Worldwide Prevalence of Familial Hypercholesterolemia: Meta-Analyses of 11 Million Subjects
Sabina O Beheshti, Christian M Madsen, Børge G Nordestgaard · Systematic review and meta-analysis
BlueRipple Assessment
Familial hypercholesterolemia — the inherited condition that keeps LDL cholesterol dangerously high from birth — was long taught as affecting about 1 in 500 people. This meta-analysis of more than 11 million subjects revises that figure and sharpens the case for finding these patients.
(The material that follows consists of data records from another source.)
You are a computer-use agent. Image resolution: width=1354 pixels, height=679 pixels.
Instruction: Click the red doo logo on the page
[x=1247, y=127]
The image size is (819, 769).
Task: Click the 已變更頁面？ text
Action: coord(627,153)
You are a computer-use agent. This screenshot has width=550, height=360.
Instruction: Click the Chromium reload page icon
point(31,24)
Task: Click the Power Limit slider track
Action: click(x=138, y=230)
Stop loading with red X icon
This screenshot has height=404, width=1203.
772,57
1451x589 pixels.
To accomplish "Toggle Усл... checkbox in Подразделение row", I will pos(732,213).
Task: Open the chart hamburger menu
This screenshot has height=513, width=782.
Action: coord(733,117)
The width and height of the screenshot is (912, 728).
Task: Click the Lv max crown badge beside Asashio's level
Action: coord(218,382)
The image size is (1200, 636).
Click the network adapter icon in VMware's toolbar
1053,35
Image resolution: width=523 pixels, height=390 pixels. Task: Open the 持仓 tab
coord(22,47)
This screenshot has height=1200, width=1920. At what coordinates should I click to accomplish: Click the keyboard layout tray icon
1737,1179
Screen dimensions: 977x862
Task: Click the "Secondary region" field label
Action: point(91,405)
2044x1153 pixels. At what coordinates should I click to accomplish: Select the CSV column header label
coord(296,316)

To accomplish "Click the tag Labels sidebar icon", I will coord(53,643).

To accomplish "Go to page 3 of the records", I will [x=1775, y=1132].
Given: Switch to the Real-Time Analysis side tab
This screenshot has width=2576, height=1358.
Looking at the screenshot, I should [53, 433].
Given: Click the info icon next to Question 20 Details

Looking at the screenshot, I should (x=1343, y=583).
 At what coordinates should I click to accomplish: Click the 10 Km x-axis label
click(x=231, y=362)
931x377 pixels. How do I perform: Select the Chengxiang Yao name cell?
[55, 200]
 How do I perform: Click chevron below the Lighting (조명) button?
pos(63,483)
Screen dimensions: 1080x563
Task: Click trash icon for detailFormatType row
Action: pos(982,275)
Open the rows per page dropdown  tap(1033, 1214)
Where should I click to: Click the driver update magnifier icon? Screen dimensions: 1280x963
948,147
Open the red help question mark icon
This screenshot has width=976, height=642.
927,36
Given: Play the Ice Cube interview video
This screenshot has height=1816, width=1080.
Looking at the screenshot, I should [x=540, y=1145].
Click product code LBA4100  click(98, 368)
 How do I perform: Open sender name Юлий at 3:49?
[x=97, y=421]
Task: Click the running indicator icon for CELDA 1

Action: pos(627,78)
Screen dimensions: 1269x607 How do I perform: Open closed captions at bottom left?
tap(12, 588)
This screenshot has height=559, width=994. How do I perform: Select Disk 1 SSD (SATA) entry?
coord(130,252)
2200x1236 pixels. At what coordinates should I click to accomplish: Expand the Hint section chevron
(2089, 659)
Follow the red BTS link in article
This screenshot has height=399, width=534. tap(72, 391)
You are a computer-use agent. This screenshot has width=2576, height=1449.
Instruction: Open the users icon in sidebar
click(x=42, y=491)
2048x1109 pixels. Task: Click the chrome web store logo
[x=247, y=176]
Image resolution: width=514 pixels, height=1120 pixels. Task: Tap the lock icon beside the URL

In the general population, FH turns out to be commoner than thought: roughly 1 in 313. But the more useful numbers come from concentrating the search. Among people with ischemic heart disease, FH prevalence is 10-fold higher; among those with premature heart disease, 20-fold; among those with severe hypercholesterolemia (LDL ≥190), 23-fold. In other words, the highest-yield places to look for FH are exactly the clinics already seeing high-risk patients.
That is the practical payoff: rather than screen everyone, screen smartly. A young heart-attack patient or anyone with a very high LDL deserves an FH workup and cascade testing of relatives. The study also notes a sobering gap — 91 percent of countries have no prevalence data at all.
We rate the evidence strong. It is a rigorous, enormous meta-analysis that both updates a long-quoted statistic and points to where targeted screening will catch the most undiagnosed disease.
The original source
Beheshti SO, Madsen CM, Varbo A, Nordestgaard BG. Worldwide Prevalence of Familial Hypercholesterolemia: Meta-Analyses of 11 Million Subjects. J Am Coll Cardiol. 2020 May 26;75(20):2553-2566. doi: 10.1016/j.jacc.2020.03.057.